- You have access to the Data Studio
This article covers:
MadKudu's Data Studio, allows users to easily build and edit predictive models and segmentations.
MadKudu’s likelihood to buy (or PQL) models learn from historical patterns to uncover specific behaviors that separate leads who were on the path to conversion from others. MadKudu continuously scores all of your active leads based on their behavior (in-app behaviors, marketing & sales interactions, etc.) to determine which ones are showing a lot of interest or engagement with your product/website/company.
At a high level, the platform allows you to:
- create a training dataset from your CRM
- understand which events are correlated with conversion
- adjust the weights and decay of each event in the scoring
- adjust the thresholds between the Likelihood to Buy segment (very high, high, medium, low)

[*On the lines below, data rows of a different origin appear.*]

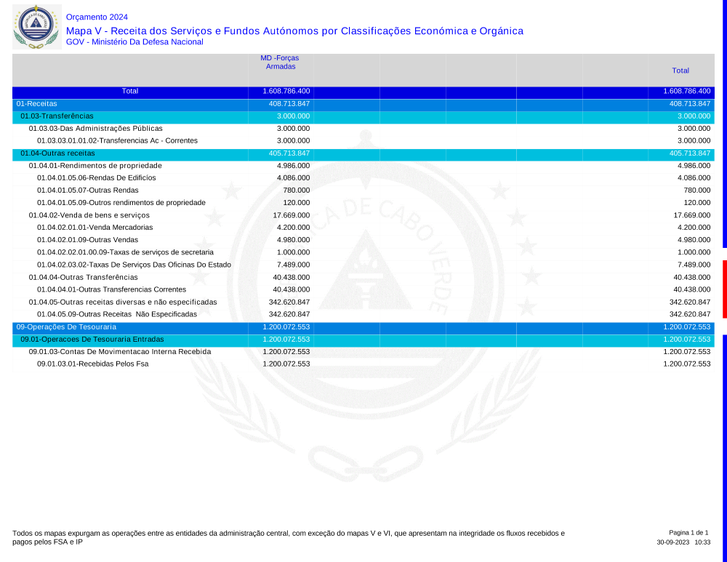Click the rightmost 'Total' column header

pyautogui.click(x=680, y=71)
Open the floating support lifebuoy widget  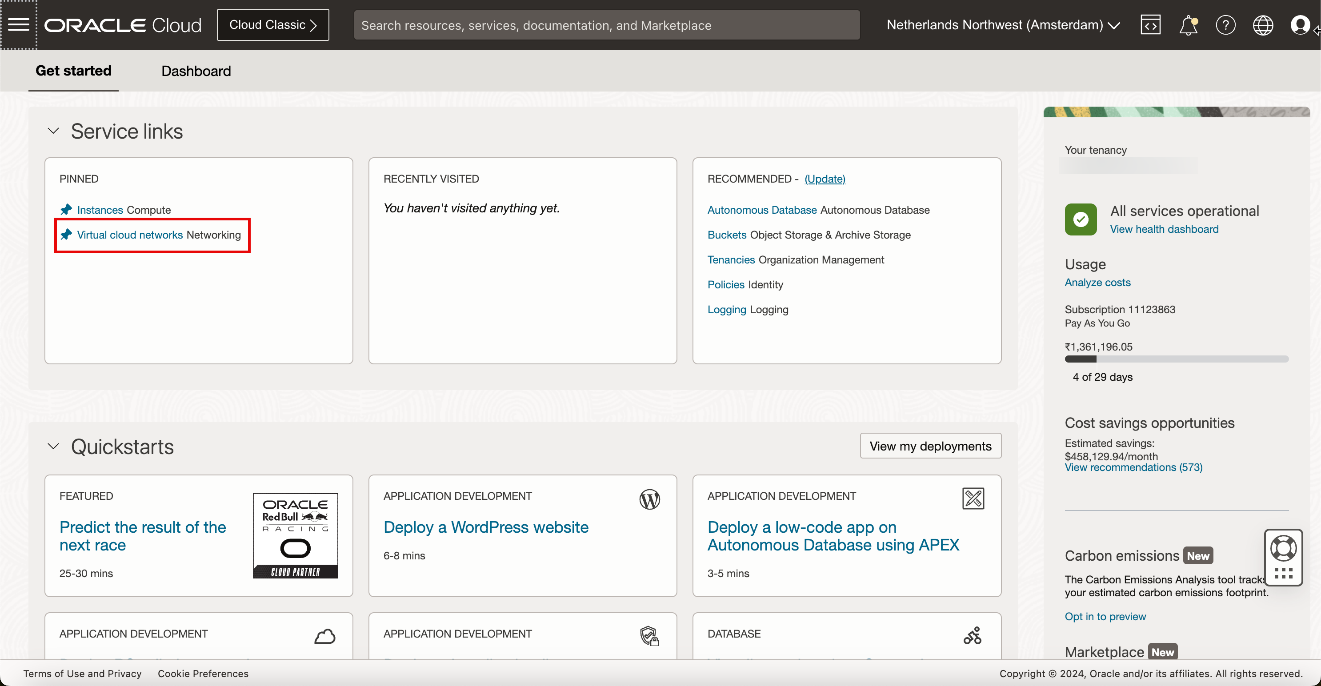(x=1283, y=549)
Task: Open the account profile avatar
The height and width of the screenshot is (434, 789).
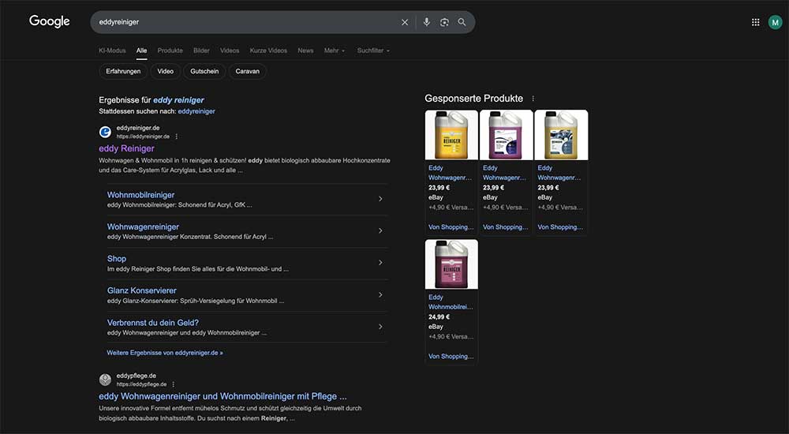Action: click(775, 22)
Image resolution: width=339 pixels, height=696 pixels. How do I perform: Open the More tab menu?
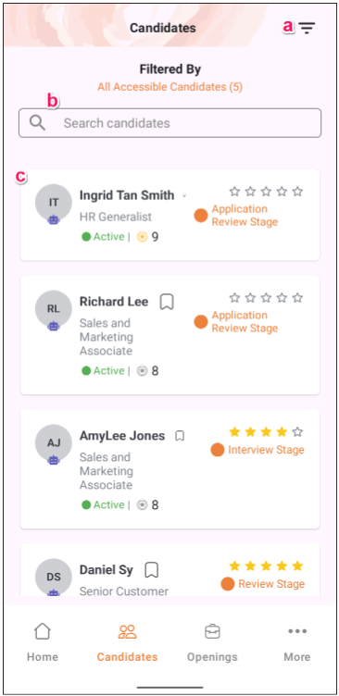tap(297, 641)
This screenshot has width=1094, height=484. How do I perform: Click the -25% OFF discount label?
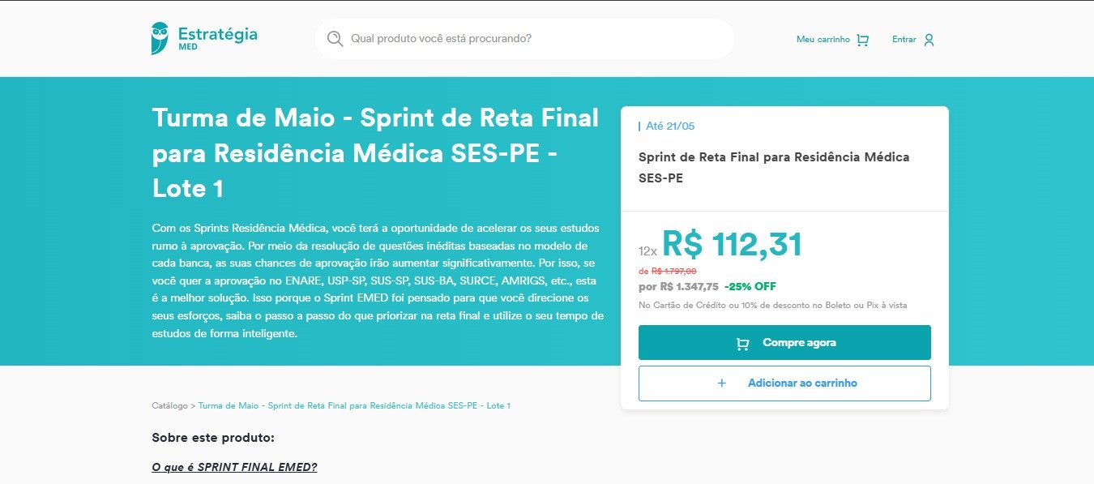click(x=750, y=286)
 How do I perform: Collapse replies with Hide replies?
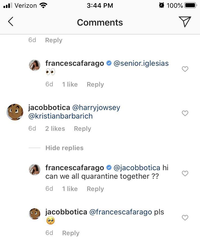pos(64,148)
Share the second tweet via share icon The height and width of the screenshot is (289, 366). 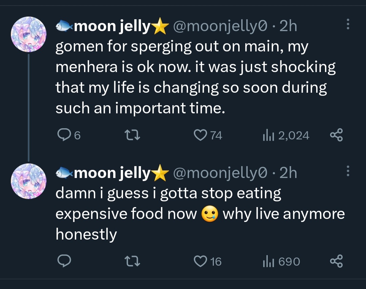[337, 261]
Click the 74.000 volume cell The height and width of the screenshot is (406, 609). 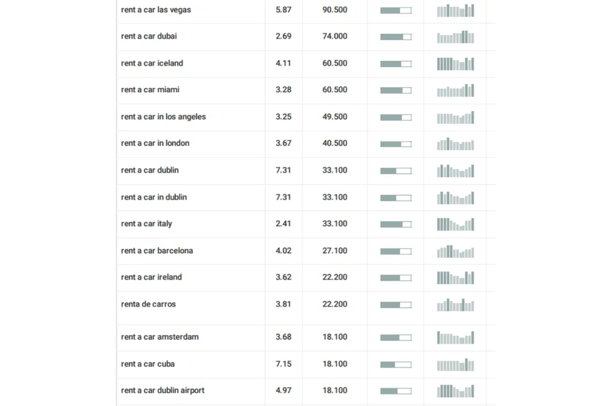coord(335,37)
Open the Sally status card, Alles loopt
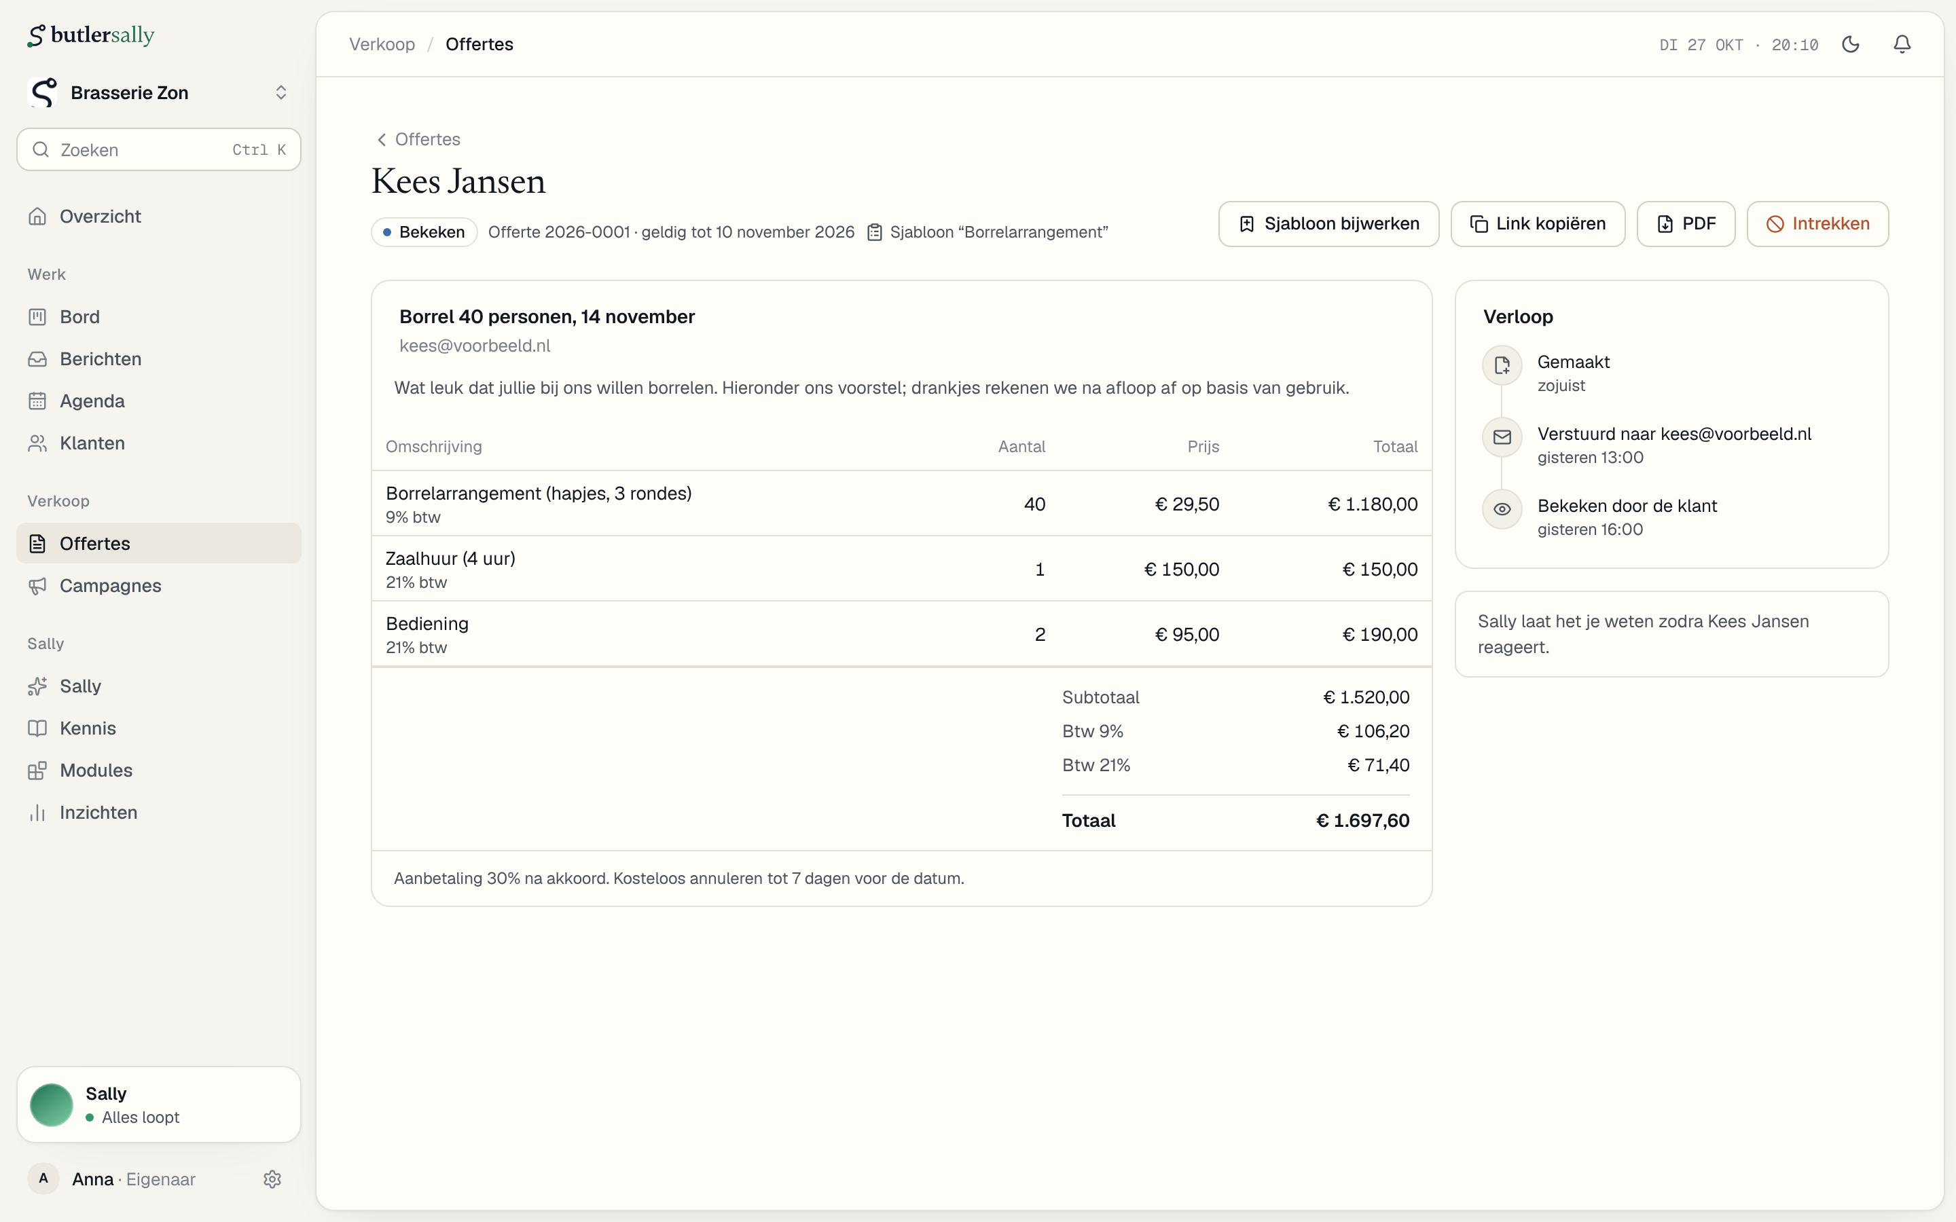1956x1222 pixels. tap(158, 1105)
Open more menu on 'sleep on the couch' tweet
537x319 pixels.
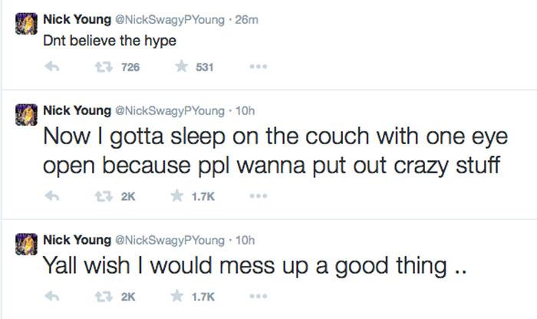259,196

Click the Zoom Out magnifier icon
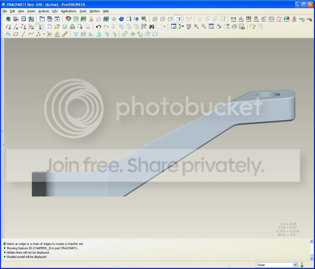pyautogui.click(x=204, y=26)
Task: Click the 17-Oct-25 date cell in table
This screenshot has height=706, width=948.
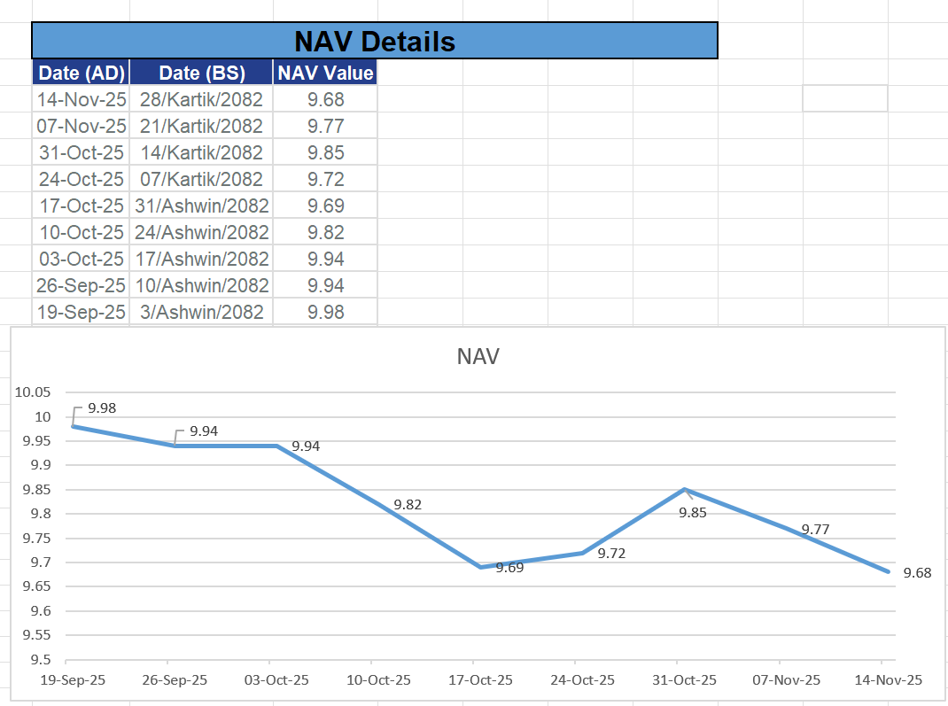Action: 82,206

- remove some activities from the signals of the model
- validate the performance of the model on a validation dataset
- preview a sample of scored leads
Now let's get into the details.
Before we start
If you are not familiar with the concept of the Likelihood to Buy model or the different models offered by MadKudu we recommend reading this article.
How to access your Likelihood to Buy model?
- Either from your account in app.madkudu.com > Predictions, click on View model in the Likelihood to Buy section or Data Studio
- Or directly with the Data Studio URL studio.madkudu.com, you will find the list of models live in your CRM or just draft models.
Likelihood to Buy models are identified with the model type Lead LTB (PQL) or Account LTB (MQA)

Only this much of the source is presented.